R22 is a commonly used refrigerant gas in air conditioning systems installed before 2004. It is one of a group of gases known as hydrochlorofluorocarbons (HCFCs). R22, along with the more commonly known CFCs, is one of the refrigerant gases which is considered to deplete the ozone layer. R22 apparently has a global warming potential that is around 1,800 times higher than that of carbon dioxide.
Use of R22 in new air-conditioning equipment has been illegal since 2004, but in 2010 existing air-conditioning equipment became affected by a European regulation which banned the use of new R22 to maintain existing air-conditioning equipment. Since then, only recycled or reclaimed R22 can be used in existing air-conditioning equipment.
This will change again on 1 January 2015. After that date, air-conditioning systems cannot be topped up with R22 whether it is new or recycled.
The effect of this is that systems that use R22 gas will either have to be modified or replaced by new air-conditioning equipment.
Modification of an existing air-conditioning system which uses R22 may not be possible and, if it is possible, it may be inefficient and increase energy costs which all owners and occupiers are trying to avoid, particularly in the light of the CRC energy efficiency scheme.
Replacing the existing chillers and other parts of the air-conditioning system with new equipment is therefore the most likely option for most commercial buildings which currently use R22 in their air-conditioning systems.
Whether a system is modified or replaced creates potential problems for both landlords and tenants.
In a building which is let to a single tenant where the tenants are responsible for the repair and maintenance of the whole building, including plant and equipment, it is likely that the tenant’s repairing obligation will oblige it to replace equipment which can no longer be repaired but this will depend very much on the wording of the repairing obligation in each lease. Replacing air-conditioning equipment that has been using R22 is also likely to be enforceable by the landlord under the tenant’s obligations to comply with statutory obligations which is contained in most, if not all, commercial leases.
If the building is multi-let, then the landlord will want to recover the cost of replacement or modification through the service charge. Whether the landlord is able to do so will again depend on the wording of each individual lease and, in a multi-let building, the service charge provisions of all leases should be checked carefully because there may differences between then.

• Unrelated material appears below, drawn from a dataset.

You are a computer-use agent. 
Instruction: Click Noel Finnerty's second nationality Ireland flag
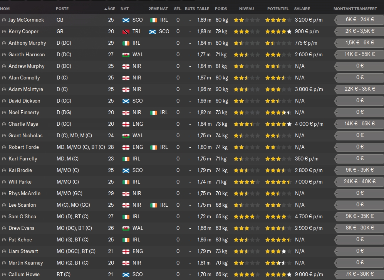point(154,113)
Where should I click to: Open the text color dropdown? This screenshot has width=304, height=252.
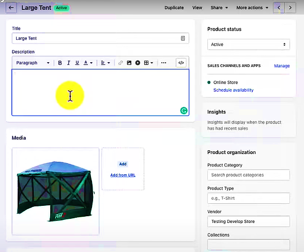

If the landlord is able, through the service charge, to recover the replacement of plant and equipment and the cost of complying with statutory obligations, it should be able to recover the cost of the replacement or modification of the air-conditioning system to introduce another refrigerant gas. The landlord should, however, consult its tenants before deciding on which course of action to follow so that those tenants are fully informed and the sudden increase in service charge does not come as an unpleasant surprise.
On new lettings, tenants should seek detailed responses to the questions on air-conditioning raised in standard property enquiries and should pay particular attention as to whether or not R22 is used as a refrigerant gas in the air-conditioning system for the building in which they are interested. Problems with R22 are likely to have both a downward effect on rents and also lead to more tenant requests for service charge caps.
It is likely that buildings that use another acceptable refrigerant gas will be easier to let and have a higher rental value than buildings which have been using R22 and are facing expensive replacement or modification costs.
Both landlords and tenants should act now to check what refrigerant gas is used in the air-conditioning systems in their buildings in order to put in place effective solutions for dealing with the banning of R22 at the end of next year.